■ Consignes:
1. Relevez tous les intertitres qui suivent le titre principal dans le texte sur la bénédiction.
2. Recopiez fidèlement le passage du texte sur la bénédiction qui va de « La bénédiction, une » à « dit et communiqué. ».

■ Extrait fourni:

◆ ◆ ◆ ◆ ◆

La bénédiction

26 janvier 2023

Parole et geste de bénédiction

Pour illustrer le thème de la bénédiction, c’est souvent l’image de la main qui est choisie… Pourtant, le mot même de bénédiction évoque une parole, des paroles de bien qui sont dites : bénédiction – bien dire, dire du bien.

L’association de la parole et du geste de la main se trouve dans la Bible, dans sa partie qui nous est commune avec nos frères juifs :

Je pense au psaume 144, verset 16 : Tu ouvres ta main : tu remplis tout être animé de ta bénédiction, une autre traduction dit : tu rassasies avec bonté tout ce qui vit.

L’association de la parole et du geste de la main se trouve aussi dans le Nouveau Testament : je pense à ce passage, après la Résurrection de Jésus, au jour de son Ascension où est décrit son dernier geste visible, au moment même où il quitte ses disciples. Après leur avoir promis la force de l’Esprit Saint venue d’en haut,

Jésus les emmena au dehors, jusque vers Béthanie ; et, levant les mains, il les bénit. Or, tandis qu’il les bénissait, il se sépara d’eux et il était emporté au ciel. Ils se prosternèrent devant lui, puis ils retournèrent à Jérusalem, en grande joie. Et ils étaient sans cesse dans le Temple à bénir Dieu. Luc 24, 51 - 53

La bénédiction, une parole – don

La bénédiction est un don qui touche au mystère de la vie ; c’est un don exprimé par la parole. La bénédiction est parole autant que don ; elle est diction, l’acte de dire, autant que le bien qui est dit et communiqué.
Ce don n’est pas d’ordre matériel ; ce n’est pas un objet, quelque chose qui serait de l’ordre de l’avoir, mais bien une parole qui rejoint l’être, la personne même à qui elle est adressée.

Bénédiction – malédiction – médisance

Nous pouvons opposer la bénédiction à la malédiction. Mais qui ici voudrait maudire, souhaiter ou vouloir du mal à quelqu’un ?
Nous pouvons tout de même nous interroger sur la mé-disance et sur sa place dans nos paroles quotidiennes… le préfixe a un sens privatif ou péjoratif ; il indique l’insuffisance ou la médiocrité de nos paroles qui traduisent souvent le jugement que nous portons sur les autres.

◆ ◆ ◆ ◆ ◆

■ Données sources:
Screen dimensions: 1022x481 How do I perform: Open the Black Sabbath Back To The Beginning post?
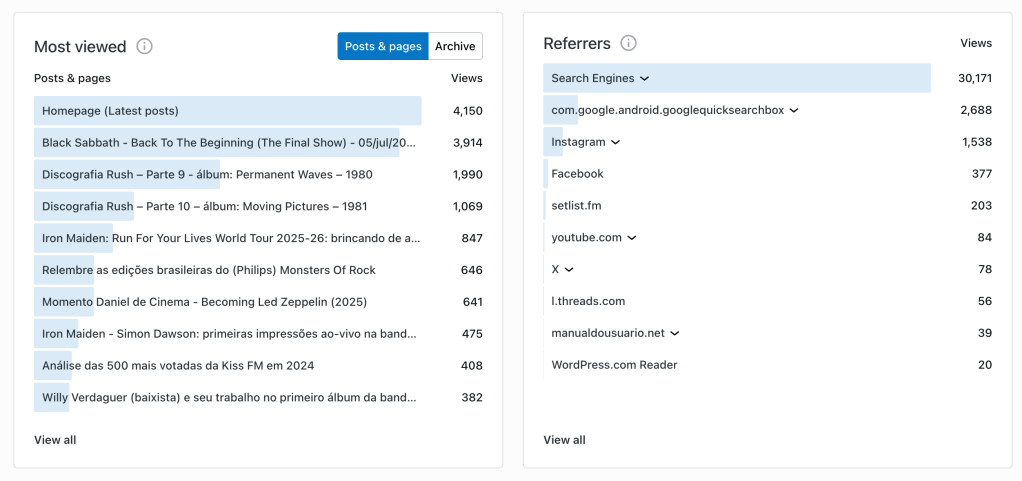(x=228, y=143)
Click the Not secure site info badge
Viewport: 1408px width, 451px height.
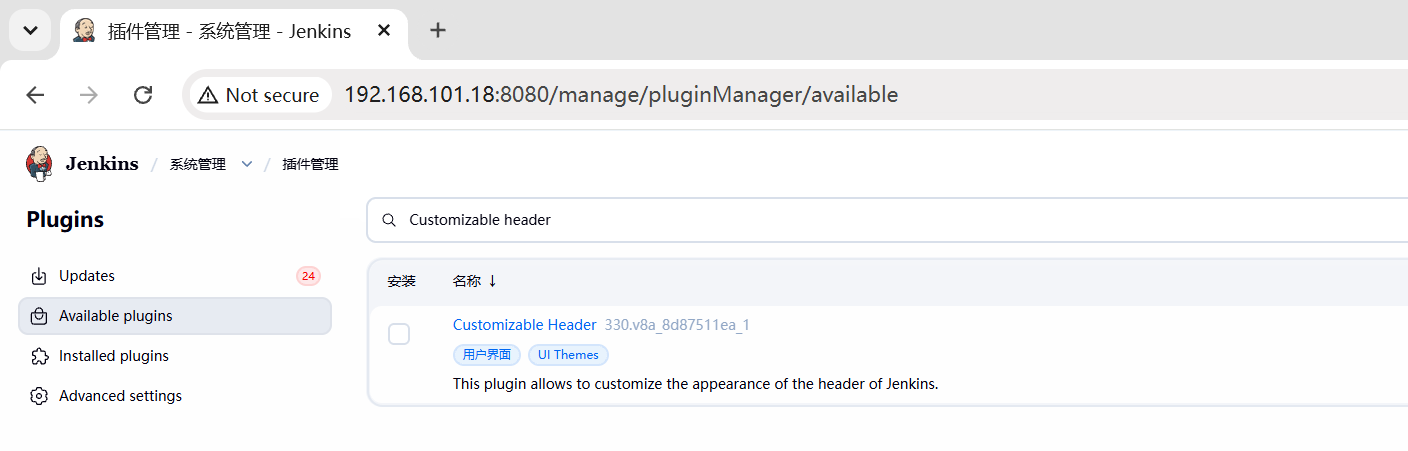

◆ ◆ ◆ ◆ ◆

■ Réponses par consigne:
1.
Parole et geste de bénédiction
La bénédiction, une parole – don
Bénédiction – malédiction – médisance

2.
La bénédiction, une parole – don

La bénédiction est un don qui touche au mystère de la vie ; c’est un don exprimé par la parole. La bénédiction est parole autant que don ; elle est diction, l’acte de dire, autant que le bien qui est dit et communiqué.